Bon Appetite

We’re used to being a day late.  We’re usually much more than a dollar short.  But we still like our food and one of the best foodies hit her milestone yesterday, even if she wasn’t around to celebrate it. 

Julia turned 100.

For many, Julia Child never died.  Neither did Lucille Ball, John Wayne, Marilyn Monroe, or Dean Martin.  As long as television reruns and movies on demand, DVDs and U-Tube, video archives and PBS are around, so will be our favorite chefs, singers, actors, and whats have you.
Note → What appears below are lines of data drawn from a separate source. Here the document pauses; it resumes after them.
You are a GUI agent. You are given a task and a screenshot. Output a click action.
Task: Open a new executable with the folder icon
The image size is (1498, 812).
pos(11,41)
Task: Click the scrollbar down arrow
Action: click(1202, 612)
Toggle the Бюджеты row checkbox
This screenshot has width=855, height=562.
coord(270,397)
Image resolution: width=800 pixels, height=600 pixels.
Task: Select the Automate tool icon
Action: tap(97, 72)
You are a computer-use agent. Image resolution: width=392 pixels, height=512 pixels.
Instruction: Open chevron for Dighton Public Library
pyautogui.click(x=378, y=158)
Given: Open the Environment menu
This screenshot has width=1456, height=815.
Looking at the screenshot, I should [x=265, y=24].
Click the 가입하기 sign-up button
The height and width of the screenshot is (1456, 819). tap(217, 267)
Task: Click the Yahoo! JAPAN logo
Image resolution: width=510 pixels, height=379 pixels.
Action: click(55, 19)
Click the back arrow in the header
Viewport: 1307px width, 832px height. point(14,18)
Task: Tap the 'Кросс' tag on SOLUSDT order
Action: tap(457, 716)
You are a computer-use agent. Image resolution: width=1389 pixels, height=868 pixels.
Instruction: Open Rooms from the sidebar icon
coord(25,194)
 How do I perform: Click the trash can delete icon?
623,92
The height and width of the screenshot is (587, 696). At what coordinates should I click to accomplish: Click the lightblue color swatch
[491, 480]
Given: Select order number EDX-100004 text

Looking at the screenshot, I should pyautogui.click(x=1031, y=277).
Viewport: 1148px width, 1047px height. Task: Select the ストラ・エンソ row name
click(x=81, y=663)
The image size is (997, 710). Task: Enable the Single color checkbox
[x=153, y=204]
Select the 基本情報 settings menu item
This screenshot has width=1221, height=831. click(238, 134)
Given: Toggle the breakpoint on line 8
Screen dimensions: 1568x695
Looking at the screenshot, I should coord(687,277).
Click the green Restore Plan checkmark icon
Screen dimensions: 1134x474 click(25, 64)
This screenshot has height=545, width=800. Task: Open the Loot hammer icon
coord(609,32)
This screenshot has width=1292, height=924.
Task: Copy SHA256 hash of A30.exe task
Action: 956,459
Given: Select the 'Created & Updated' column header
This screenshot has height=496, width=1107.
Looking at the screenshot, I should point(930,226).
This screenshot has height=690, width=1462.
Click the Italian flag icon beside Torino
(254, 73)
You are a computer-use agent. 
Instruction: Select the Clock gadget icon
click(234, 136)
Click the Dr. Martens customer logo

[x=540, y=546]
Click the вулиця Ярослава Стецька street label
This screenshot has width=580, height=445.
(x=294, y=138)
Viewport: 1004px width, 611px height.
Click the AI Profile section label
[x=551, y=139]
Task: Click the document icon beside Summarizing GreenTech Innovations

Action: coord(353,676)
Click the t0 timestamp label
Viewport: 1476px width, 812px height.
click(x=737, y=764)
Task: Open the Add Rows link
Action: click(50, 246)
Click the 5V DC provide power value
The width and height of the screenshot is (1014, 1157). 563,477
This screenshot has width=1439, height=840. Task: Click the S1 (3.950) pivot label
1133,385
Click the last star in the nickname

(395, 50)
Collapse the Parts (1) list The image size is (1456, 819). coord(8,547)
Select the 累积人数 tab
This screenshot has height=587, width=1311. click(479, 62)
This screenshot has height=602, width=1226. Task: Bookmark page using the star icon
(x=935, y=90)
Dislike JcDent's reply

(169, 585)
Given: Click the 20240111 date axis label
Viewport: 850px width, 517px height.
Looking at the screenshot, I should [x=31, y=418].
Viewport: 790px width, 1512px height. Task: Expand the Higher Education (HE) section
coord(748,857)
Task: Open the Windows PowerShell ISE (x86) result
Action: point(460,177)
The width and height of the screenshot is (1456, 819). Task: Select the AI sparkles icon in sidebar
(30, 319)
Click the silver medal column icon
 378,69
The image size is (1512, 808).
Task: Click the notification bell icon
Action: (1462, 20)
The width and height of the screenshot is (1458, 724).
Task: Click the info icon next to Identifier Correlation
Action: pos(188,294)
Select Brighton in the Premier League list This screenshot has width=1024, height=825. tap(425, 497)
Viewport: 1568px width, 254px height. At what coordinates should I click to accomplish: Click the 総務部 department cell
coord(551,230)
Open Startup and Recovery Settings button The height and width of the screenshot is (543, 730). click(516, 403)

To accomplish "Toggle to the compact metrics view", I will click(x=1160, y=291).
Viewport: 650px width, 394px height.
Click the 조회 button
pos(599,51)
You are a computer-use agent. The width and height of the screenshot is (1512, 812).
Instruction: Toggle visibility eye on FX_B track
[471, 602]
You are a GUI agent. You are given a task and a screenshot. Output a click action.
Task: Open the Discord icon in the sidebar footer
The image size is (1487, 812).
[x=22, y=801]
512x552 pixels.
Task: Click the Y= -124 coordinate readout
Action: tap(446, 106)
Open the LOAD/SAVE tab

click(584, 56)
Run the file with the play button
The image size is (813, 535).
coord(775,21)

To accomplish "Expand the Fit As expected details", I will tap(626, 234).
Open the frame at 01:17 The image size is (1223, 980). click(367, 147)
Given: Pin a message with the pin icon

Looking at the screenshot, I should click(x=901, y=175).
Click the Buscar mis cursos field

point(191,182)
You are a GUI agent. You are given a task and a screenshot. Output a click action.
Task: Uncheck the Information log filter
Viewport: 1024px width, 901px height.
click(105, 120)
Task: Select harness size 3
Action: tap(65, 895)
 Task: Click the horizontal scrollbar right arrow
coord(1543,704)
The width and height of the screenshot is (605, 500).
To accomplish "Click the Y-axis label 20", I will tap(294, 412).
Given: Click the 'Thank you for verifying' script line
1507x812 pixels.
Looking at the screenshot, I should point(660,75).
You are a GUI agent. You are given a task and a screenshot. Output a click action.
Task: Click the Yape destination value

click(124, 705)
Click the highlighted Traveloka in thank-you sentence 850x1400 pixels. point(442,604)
How often have you held this conversation in your house when you heard of the death and/or the upcoming concert of a celebrity?  “I thought he was dead already.”  We aren’t sure if it’s a good thing or not.  We go on watching cooking shows every Saturday morning never even considering how old the show might be.  It doesn’t matter if it was taped in 1967, 1987, or 2007.  Cooking doesn’t change much.  With cooking shows because the hosts are usually wearing aprons, you don’t even have the cues of fashion to narrow things down to a decade.  (Now in the real, real old ones the hair can still give it away and that rarely leaves you muttering “they don’t make ‘em like that anymore.”)  (The hair, that is.)

But they still make a few like our girl Julia.  You can probably still catch the shows with Julia and Jacques Pepin (who is a very youthful and quite alive 76) and would wonder who will out-compliment the other.  Now there are two people on television who you wish could come out of that box and make us dinner.  But we think we’d like them to do it one at a time.  We can double our pleasure that way.  

John Folse (a veritable television child at 66) could make us dinner also.   His choice of protein might be a bit unusual.  Not often do you see a television chef make goose cacciatore or squirrel with pan gravy but he does and does it in a manner that leaves you wondering “I bet that’s even good with plain old chicken.” 

John’s twists on the prizes of Louisiana leave us thinking a bit of Justin Wilson but with a more understandable accent.  There wasn’t a crawfish that Justin Wilson didn’t like and even though we aren’t sure if we like them, how could you turn down dinner and a show when the show comes in the form of the stories that made Chef Wilson the “Louisiana Original.”  You’ll still see Justin on U-Tube and hear him on radio and he would be closing in on 99 if he was still around to close in on anything.

There are some younger television chefs – yep, even younger than 60! – who we wouldn’t mind if they pulled into our driveways, knocked on the front doors, and greeted us with “Dinner’s on me tonight.”  But we’ll wait a few years before we reveal them.  There’s not as much fun in it if you can’t ask, “isn’t he dead yet?”

Now, that’s what we think.  Really.  How ‘bout you?